BBWF2015_07_WebsiteHeader3I’ve had my head down working for a while, but over the next few months I’m doing a number of events around the country. First up is the weekend after next, when I’ll be at Byron Bay Writers’ Festival, where I’ll be in conversation with Wendy Were at midday on Saturday 8 August, and will be speaking about the limits of forgiveness alongside Sarah Armstrong, David Vann and Anneli Knight at 12:15pm on Sunday 9 August and about Climate Fiction with Mireille Juchau (whose much-anticipated new novel, The World Without  Us, has just been released) and Anneli Knight at 2:15pm. Tickets are available from the Festival office, by calling 02 6685 5115 or online.

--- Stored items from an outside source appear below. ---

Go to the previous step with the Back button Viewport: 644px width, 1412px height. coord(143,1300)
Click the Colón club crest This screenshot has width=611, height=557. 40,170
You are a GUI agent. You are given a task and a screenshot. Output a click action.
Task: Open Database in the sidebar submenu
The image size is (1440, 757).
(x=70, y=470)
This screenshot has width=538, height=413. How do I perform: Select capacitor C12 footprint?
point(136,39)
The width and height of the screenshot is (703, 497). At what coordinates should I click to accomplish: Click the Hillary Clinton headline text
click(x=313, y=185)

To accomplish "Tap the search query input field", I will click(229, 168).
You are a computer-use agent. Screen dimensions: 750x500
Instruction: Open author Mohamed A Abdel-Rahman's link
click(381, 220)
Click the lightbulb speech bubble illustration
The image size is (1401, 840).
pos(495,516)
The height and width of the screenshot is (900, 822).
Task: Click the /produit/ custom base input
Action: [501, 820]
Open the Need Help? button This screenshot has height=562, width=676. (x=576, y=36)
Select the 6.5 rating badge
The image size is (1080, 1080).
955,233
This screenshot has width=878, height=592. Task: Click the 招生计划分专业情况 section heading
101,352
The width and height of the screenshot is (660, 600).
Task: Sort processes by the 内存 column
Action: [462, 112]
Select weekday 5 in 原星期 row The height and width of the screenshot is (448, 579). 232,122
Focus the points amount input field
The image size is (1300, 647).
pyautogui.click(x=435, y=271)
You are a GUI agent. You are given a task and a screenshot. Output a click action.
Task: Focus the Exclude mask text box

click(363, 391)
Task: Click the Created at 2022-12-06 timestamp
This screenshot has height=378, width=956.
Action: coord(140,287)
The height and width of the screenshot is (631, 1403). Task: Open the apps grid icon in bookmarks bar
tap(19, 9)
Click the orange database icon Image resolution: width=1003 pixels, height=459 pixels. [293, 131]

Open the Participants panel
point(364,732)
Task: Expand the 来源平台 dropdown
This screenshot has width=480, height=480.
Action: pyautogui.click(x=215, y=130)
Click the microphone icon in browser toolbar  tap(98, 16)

A few weeks after Byron I’ll be at Melbourne Writers’ Festival, where the scarily smart Jane Rawson, Michael Green and I will be discussing whether climate change is the new apocalypse at 11:00am on Friday 28 August and Mireille Juchau and I will be talking about novels of ideas at 2:30pm on the same day. Tickets are available via the pages for the individual events.

And finally, the week after Melbourne I’ll be in Brisbane for Brisbane Writers’ Festival, where I’ll be appearing at the Cooper Plains Library as part of the Festival’s BWF in the Burbs program at 10:00am on Friday 4 September, reading at 2:00pm on Saturday 5 September as part of the R[E]AD Box series, discussing climate fiction with Deb Fitzpatrick at 4:00pm on Saturday 5 September, appearing alongside the brilliant Sjón (if you haven’t read The Blue Fox run, don’t walk, and grab a copy), the multi-talented Debra Oswald and others as part of the Letter To My Future Self event at 8:00pm on Saturday 5 September and speaking about Clade at 4:00pm on Sunday 6 September. Tickets for all events are available online.

I’ll have details for a couple more events soon, but hopefully I’ll see some of you somewhere in the meantime.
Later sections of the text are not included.